I saw a answer in a previous issue saying that convolutional layers with few channels or convolutional kernel size will not use a sparse implementation.
But I observed that many convolutional layers in my model with a relatively small number of channels picked sparse implementation, while many convolutional layers with a relatively larger number of channels did not pick sparse implementation.
For example, Conv_663 + Add_664 + Relu_665 that has Conv layer with
[288,288,1,1] shape is not picked sparse implementation, while Conv_276 + Add_277 + Relu_278 has that has Conv layer with [160,160,1,1] shape is picked sparse implementation.
So is there any other reason that affect whether or not picked sparse implementation?
Environment
TensorRT Version: 8.5.2.2
NVIDIA GPU:Orin
Operating System: Linux
Python Version (if applicable): 3.8.10
Steps To Reproduce
Commands or scripts:
./trtexec --onnx=sparse.onnx --saveEngine=sparse.trt --sparsity=enable --fp16 --verbose
During ASP training, many structured sparse layers that meet mathematical criteria will be generated, but in TRT, the specific implementation of searching will be based on the strategy with the least global time.
As you say, Conv_663 + Add_664 + Relu_665 eligible for sparse math, but not picked by TRT.
Conv_276 + Add_277 + Relu_278 eligible for sparse math, and picked by TRT.
Conv_663 + Add_664 + Relu_665 as a fusion layer, Conv layer with [288,288,1,1] shape,
Conv_276 + Add_277 + Relu_278 as a fusion layer, Conv layer with [160,160,1,1] shape,
- two convs in-out channel are different
- the input-output format of
Conv_663 + Add_664 + Relu_665vs input-output format ofConv_276 + Add_277 + Relu_278(not show in your desc)

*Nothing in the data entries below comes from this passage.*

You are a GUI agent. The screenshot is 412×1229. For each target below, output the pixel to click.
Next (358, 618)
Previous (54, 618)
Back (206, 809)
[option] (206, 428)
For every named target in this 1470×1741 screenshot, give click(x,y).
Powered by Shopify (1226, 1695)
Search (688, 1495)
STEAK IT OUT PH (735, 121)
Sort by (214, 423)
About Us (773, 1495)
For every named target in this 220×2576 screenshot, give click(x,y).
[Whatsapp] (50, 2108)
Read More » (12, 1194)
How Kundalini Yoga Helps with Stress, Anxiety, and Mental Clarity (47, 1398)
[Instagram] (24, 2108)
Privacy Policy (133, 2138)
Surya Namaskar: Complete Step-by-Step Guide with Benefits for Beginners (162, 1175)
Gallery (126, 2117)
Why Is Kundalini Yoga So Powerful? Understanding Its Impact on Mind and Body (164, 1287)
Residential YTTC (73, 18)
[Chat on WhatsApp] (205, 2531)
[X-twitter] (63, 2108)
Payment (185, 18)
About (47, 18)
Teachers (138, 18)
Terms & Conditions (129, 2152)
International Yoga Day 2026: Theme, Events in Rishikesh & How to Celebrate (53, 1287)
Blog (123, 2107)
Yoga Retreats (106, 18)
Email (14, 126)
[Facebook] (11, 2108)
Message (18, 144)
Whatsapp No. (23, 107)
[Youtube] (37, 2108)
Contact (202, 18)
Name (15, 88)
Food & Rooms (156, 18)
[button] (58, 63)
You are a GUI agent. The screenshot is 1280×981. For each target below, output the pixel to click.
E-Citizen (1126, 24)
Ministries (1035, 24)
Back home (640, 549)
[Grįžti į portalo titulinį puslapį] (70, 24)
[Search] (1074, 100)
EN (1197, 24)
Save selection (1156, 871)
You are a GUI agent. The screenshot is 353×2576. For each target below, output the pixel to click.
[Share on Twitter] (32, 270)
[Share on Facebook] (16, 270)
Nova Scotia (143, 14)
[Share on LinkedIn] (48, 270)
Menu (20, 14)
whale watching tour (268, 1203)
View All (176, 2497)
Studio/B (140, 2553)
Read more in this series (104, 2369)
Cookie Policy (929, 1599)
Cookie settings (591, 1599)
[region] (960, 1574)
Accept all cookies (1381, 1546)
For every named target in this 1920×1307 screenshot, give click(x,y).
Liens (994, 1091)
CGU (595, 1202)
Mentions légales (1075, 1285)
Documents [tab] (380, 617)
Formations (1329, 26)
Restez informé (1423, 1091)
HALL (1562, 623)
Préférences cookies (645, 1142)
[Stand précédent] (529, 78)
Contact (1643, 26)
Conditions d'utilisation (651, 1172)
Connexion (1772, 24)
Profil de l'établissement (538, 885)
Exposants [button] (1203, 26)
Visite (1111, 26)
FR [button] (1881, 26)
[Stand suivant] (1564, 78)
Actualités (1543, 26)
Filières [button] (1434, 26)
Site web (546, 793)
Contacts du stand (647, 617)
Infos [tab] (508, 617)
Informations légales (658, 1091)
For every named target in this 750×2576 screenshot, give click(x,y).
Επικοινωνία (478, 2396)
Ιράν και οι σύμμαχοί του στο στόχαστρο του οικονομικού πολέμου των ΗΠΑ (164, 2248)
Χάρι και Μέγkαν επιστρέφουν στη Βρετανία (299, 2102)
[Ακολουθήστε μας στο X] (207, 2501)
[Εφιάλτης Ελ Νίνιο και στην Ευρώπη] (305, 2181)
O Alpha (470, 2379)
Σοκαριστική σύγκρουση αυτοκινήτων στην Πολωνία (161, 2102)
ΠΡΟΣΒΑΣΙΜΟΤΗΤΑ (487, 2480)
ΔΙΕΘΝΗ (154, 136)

Based on the above, trt will find tactics(both dense and sparse) and choose the Fastest Tactic, like
*************** Autotuning format combination: Half(256000,1000,50,1) -> Half(256000,1000,50,1) ***************
--------------- Timing Runner: /fpe/conv_reduce/Conv + /fpe/act1/Relu (CudnnConvolution)
Tactic: 0x0000000000000000 Time: 1.12616
Tactic: 0x0000000000000001 Time: 0.909769
Tactic: 0x0000000000000002 Time: 1.20569
Tactic: 0x0000000000000004 Time: 56.6324
Tactic: 0x0000000000000005 Time: 2.21428
Tactic: 0x0000000000000038 Time: 1.12753
Tactic: 0x000000000000003a Time: 1.19835
Tactic: 0x000000000000003c Time: 56.6038
Tactic: 0x000000000000003d Time: 2.2058
Fastest Tactic: 0x0000000000000001 Time: 0.909769
Yes, I can see similar outputs in my logs:
[08/05/2024-11:55:04] [V] [TRT] *************** Autotuning format combination: Half(38400,480:2,30,1), Half(38400,480:2,30,1) -> Half(38400,480:2,30,1) ***************
[08/05/2024-11:55:04] [V] [TRT] --------------- Timing Runner: Conv_276 + Add_277 + Relu_278 (CublasConvolution)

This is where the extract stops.